Na primeira parte, subordinada ao título “Relação breve da aventurosa viagem até Budapeste”, que lembra os títulos da Peregrinação e dos seus congéneres dos séculos XVI e XVII, o narrador/autor afirma, sem ambages: “Como leio num cronista”, indicando, ab initio, o seu modus faciendi, que se apresenta como a sombra de outro texto; como lembra Barthes, “o texto tem necessidade da sua sombra: essa sombra é um pouco de ideologia, um pouco de representação, um pouco de sujeito: fantasmas, bolsos, rastos, nuvens necessárias: a subversão tem de produzir o seu próprio claro-escuro”.[3] Esta relação entre texto e sombra é tão intensa que, por vezes, o leitor tem dificuldade de a descontinuar, de tal forma o autor/narrador intrinca as duas.
De seguida, o narrador foca-se na primeira pessoa, ao afirmar: “Indo agora por terras de Espanha montanhosas” (13), para, logo de seguida, se equiparar a Vasco da Gama numa primeira referência a Os Lusíadas, sombra principal deste romance de Ernesto Rodrigues, ao afirmar: “Cometendo a Europa num trem leve, por vias nunca ousadas”. (16) O narrador, continuando na esteira de Camões, narra um consílio dos deuses na gare de l’Este de Paris (16), onde um velho toma o lugar de Júpiter.
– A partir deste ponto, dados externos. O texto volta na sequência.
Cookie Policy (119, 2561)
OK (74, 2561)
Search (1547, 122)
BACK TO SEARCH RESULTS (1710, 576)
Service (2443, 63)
Baco e Marte são nomeados pela expressão “um deles” e Vénus por “uma mulher”. É, ainda, em Paris que ocorre o hipotético crime que atormentará as personagens até Budapeste. O que é mais espantoso é que, depois, a narrativa vai apresentando motivos que legitimam esta hipótese, uma vez que todas as personagens tinham os seus motivos para praticar o crime.
Significativo, também, é o nome das personagens e, ainda, o facto de só aparecerem no segundo capítulo, qua passo a elencar: Deus, também nomeado por capitão; Perna de Aço, que deve o apelido a uma perna artificial; Longa Vida, mulher que vendia receitas para durar até aos duzentos anos; Pé de Flor, mulher que vendia flores na rua; e o Outro, que, em certas passagens, pode ser identificado com o autor.
            No terceiro capítulo, a sombra dominante é a da Peregrinação, detetando-se, ainda, uma referência histórica à Nau Santiago e ao ano de 1585. As personagens, no capítulo quatro, saem de Paris, passam pela Alemanha e chegam a Viena, onde Perna de Aço é apontado como o principal suspeito pelo crime de Paris. O capítulo cinco é dominado pelo interrogatório de Perna de Aço, narrado a posteriori pelo próprio aos demais companheiros, na manhã do dia seguinte. Esta parte termina com mais um mistério, um cadáver feminino encontrado no Danúbio, sendo os suspeitos, de novo, as personagens do romance.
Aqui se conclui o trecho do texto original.